[Listed entries]
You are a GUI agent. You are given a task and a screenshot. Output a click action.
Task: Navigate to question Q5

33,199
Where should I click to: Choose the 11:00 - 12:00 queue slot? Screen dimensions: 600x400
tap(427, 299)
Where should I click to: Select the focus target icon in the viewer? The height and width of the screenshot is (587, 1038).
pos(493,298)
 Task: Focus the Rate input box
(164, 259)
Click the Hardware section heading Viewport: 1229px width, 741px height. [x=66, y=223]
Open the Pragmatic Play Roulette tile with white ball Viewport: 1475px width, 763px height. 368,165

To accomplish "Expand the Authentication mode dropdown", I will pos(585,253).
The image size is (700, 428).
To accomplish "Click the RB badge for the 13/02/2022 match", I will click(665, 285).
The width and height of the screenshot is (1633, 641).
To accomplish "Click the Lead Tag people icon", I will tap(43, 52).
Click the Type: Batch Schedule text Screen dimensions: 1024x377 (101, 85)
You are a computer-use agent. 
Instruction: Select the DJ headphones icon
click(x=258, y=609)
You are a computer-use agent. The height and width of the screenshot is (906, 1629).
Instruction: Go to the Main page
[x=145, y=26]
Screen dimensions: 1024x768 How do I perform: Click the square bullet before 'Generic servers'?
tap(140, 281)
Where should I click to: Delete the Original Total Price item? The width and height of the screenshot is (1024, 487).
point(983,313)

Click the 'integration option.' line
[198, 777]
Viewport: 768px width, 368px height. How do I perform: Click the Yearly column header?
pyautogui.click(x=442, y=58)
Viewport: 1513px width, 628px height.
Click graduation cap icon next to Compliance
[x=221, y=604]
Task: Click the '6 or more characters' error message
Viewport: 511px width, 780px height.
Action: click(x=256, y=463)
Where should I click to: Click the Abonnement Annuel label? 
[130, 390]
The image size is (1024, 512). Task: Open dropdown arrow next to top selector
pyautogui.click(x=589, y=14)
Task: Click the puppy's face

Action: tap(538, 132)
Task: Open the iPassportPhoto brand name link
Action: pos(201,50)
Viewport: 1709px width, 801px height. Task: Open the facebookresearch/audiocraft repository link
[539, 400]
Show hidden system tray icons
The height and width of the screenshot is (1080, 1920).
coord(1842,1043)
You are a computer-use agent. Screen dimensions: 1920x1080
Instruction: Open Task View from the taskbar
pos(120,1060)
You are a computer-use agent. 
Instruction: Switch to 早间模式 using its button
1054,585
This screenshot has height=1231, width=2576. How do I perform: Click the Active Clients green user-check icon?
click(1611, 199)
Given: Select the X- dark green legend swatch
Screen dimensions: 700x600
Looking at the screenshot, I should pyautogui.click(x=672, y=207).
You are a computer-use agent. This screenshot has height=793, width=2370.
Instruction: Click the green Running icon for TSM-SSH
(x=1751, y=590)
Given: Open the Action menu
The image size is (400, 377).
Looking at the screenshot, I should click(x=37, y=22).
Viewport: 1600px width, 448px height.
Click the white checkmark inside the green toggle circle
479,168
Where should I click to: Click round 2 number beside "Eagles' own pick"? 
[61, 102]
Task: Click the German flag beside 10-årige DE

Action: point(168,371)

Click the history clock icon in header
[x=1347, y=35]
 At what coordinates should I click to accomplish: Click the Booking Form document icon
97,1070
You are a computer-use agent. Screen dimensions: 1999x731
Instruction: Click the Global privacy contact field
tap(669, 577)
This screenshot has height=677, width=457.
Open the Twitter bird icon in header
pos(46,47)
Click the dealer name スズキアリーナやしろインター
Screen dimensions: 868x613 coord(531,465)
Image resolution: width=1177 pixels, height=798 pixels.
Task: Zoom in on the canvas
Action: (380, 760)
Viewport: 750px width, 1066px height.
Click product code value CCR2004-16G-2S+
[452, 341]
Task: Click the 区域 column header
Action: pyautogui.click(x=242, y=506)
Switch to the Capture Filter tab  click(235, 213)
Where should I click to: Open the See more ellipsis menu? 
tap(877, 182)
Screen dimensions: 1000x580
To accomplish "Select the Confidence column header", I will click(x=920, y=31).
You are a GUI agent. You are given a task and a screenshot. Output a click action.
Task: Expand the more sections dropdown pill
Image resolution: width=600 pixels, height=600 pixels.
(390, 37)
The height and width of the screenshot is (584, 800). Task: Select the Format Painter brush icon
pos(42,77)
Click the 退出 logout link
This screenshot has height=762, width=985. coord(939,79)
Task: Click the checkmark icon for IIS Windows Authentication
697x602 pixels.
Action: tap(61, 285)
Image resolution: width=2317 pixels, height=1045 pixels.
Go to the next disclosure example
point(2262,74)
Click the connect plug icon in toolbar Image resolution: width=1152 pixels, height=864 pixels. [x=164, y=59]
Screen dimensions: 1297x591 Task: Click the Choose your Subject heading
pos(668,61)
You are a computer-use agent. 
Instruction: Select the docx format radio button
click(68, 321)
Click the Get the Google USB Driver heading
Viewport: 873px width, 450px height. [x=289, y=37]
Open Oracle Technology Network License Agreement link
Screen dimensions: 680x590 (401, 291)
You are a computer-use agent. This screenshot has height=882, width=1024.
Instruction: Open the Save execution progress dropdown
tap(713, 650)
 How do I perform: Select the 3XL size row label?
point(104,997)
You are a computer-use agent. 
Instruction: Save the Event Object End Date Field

[Aim]
Scale the entries between the line holding "Image resolution: width=2317" and the line holding "Click the connect", inclusive: repeat those lines with their requests, multiply each click coordinate in the answers by 2.25, and round to whole numbers, halves up. Leave every other number unchanged.

[Solution for this exercise]
Image resolution: width=2317 pixels, height=1045 pixels.
Go to the next disclosure example
point(5090,167)
Click the connect plug icon in toolbar Image resolution: width=1152 pixels, height=864 pixels. [x=369, y=133]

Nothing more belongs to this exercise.